[11:19:47] <matt_keys> the debian repo for 4.2 seems hosed
[16:52:50] <josh-cain> Hey folks! had a question about cursors + delete operations. Am I in the right place to ask that?
[17:00:34] <josh-cain> OK, I'm going to assume that I'm in the right place - feel free to redirect me otherwise! So here's my question: I need to split up a large number of delete operations into batches. Right now, I'm 1) opening a cursor based on my deletion criteria, 2) iterating over that cursor, and using the bulk API to issue delete statements by id in batches. I'm wondering if holding on to that cursor adds extra overhead, since
[17:00:34] <josh-cain> I'm deleting documents from the cursor's logical result set.
[18:12:12] <GothAlice> josh-cain: Most languages prevent you from doing things like that for good reasons. Usually crops up as an exception such as "<object> changed during iteration", where <object> would be "list", "dict", etc, and if actually intentional, often requires a small amount of indirection to provide consistent, reproducible, and guaranteed behavior.

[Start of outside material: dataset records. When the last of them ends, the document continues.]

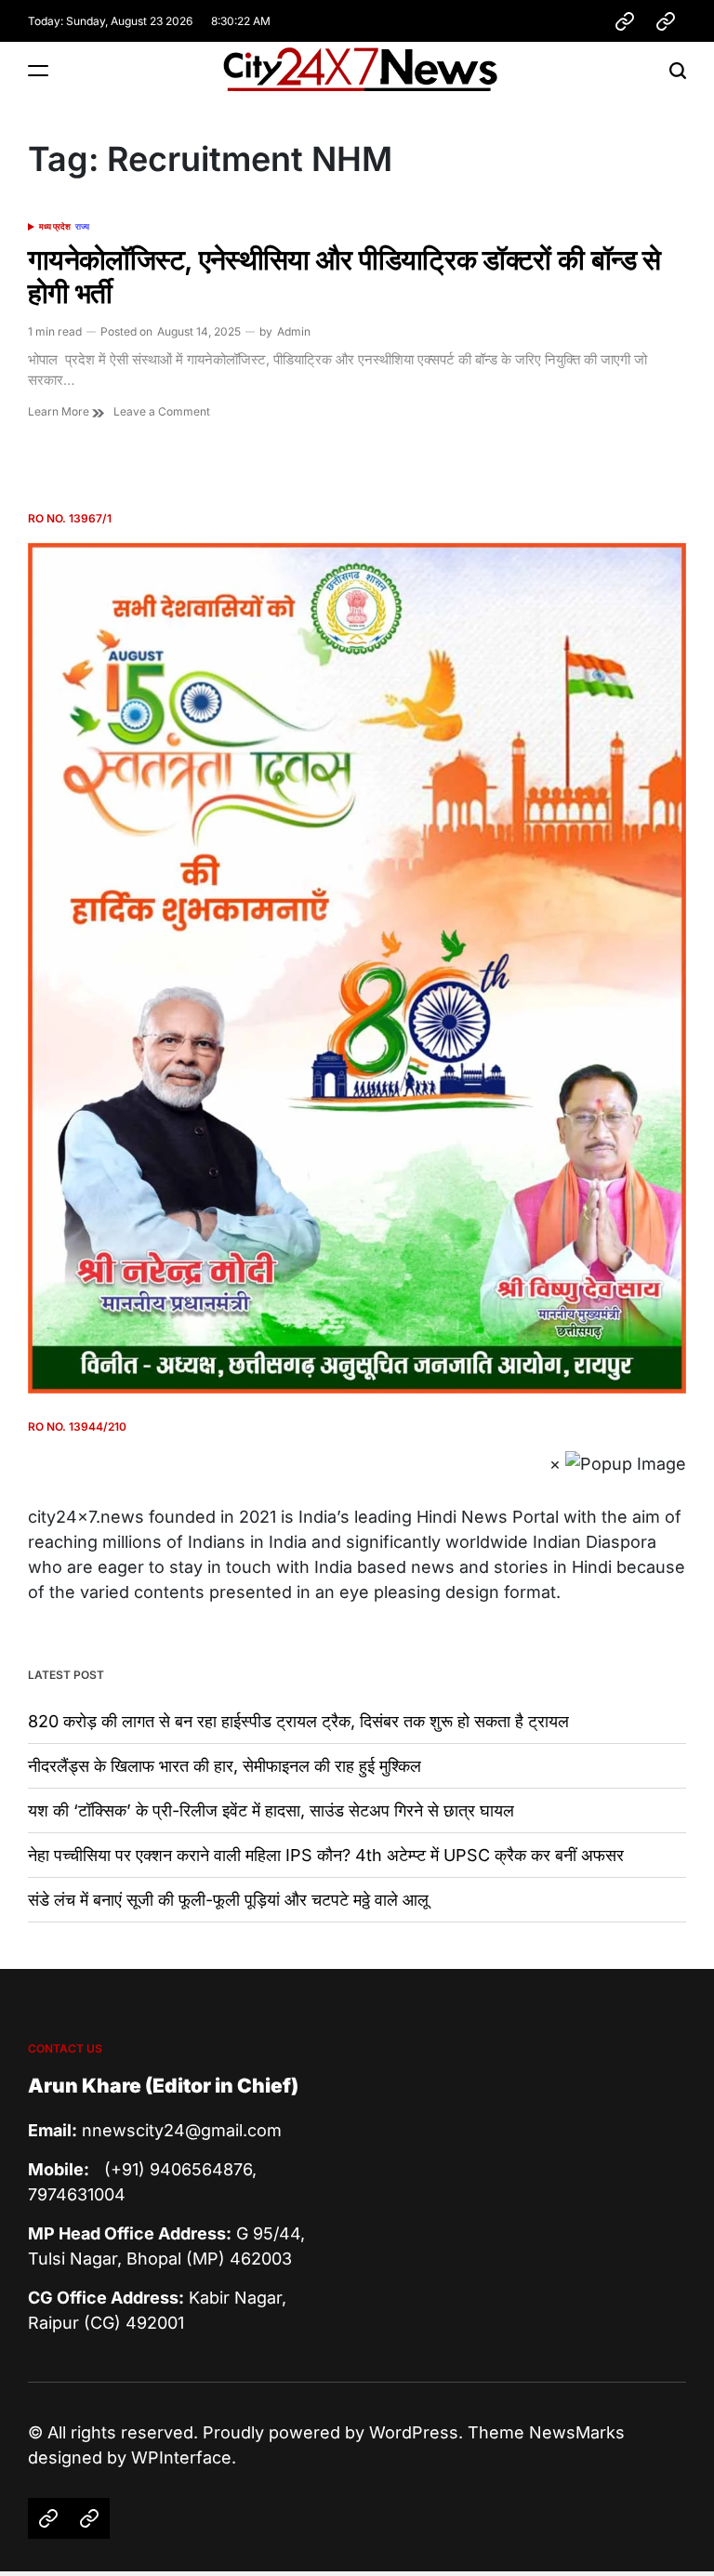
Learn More (60, 411)
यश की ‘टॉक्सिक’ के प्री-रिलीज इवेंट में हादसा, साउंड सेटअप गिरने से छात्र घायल (271, 1810)
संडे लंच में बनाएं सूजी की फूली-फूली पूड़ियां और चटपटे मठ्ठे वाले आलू (228, 1899)
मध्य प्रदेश (55, 226)
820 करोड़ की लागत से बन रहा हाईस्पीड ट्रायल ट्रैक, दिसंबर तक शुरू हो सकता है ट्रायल (298, 1721)
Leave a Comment (161, 411)
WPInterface (181, 2457)
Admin (294, 331)
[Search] (677, 70)
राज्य (82, 226)
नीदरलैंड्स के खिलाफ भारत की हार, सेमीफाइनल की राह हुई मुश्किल (224, 1766)
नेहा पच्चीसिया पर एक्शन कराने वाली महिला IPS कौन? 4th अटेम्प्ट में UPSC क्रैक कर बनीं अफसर (326, 1855)
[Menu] (38, 70)
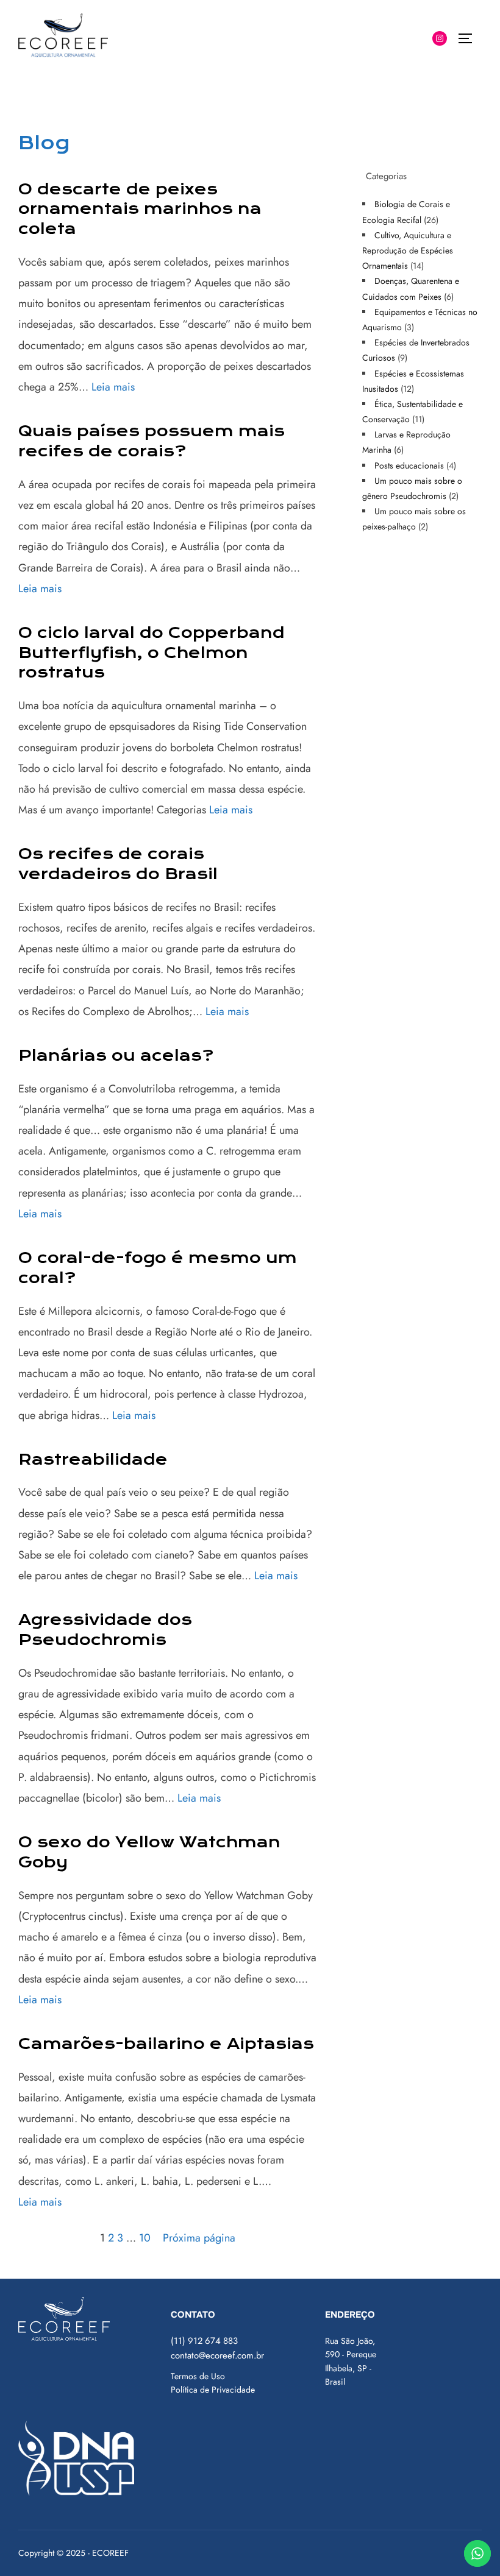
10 (145, 2238)
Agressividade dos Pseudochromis (105, 1630)
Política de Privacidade (213, 2389)
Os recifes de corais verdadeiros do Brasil (118, 864)
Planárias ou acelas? (116, 1055)
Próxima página (199, 2238)
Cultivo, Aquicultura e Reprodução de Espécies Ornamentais (407, 250)
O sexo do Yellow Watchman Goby (149, 1852)
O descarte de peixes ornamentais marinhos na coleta (140, 209)
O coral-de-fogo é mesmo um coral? (157, 1268)
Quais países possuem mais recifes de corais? (151, 441)
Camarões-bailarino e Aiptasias (166, 2044)
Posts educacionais (409, 465)
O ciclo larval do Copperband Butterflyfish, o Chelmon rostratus (151, 653)
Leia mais (113, 387)
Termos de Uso (198, 2376)
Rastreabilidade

Such as iterating a copy of the object you are about to mutate.
[18:12:14] <GothAlice> Noting that https://docs.mongodb.com/manual/reference/method/db.collection.find/#sessions essentially permit operating over a frozen snapshot of the data which might be immune to alteration along the way.
[18:12:56] <GothAlice> Might be. It would require testing. But still, modification of something being iterated is bad mojo.
[18:15:20] <GothAlice> josh-cain: An alternative pattern would be to iterate and collect the modifications that need to be made after iteration, e.g. "queue up your changes". That way those changes can't impact initial record iteration.
[19:22:59] <josh-cain> GothAlice: Thanks for the response! Yeah... definitely doesn't feel 'right'. What actually happens when I delete an item referenced by the cursor?
[19:23:55] <josh-cain> for instance, I know that if I delete an item that has fields in an index, the index must also get updated and there is overhead involved with that. I can't really find any docs/guidance on the internals of what happens to my cursor when something is deleted...
[19:25:05] <GothAlice> That's an excellent, and technically very detailed question. Highly depends on the approach / algorithm they use for "continuations". Does next(cursor) fetch the next entry based on the last entry then yield the new one, updating a tracking variable, or does next(cursor) hand back an already fetched record, then load the next one eagerly? Turns out: both.
[19:26:59] <GothAlice> find results are fetched in batches, which are buffered by the client driver (e.g. pymongo). During in-process iteration, results are yielded from the internal buffered resultset, then eventually a getMore() is called when nearing to or exhausting the buffer. Does the getMore continue by offset? (If so, deleting might change the offsets in a naive approach…) Does it continue by the next indexed value? By ID? I am not actually aware
[19:26:59] <GothAlice> of that, that'd require some code spelunking.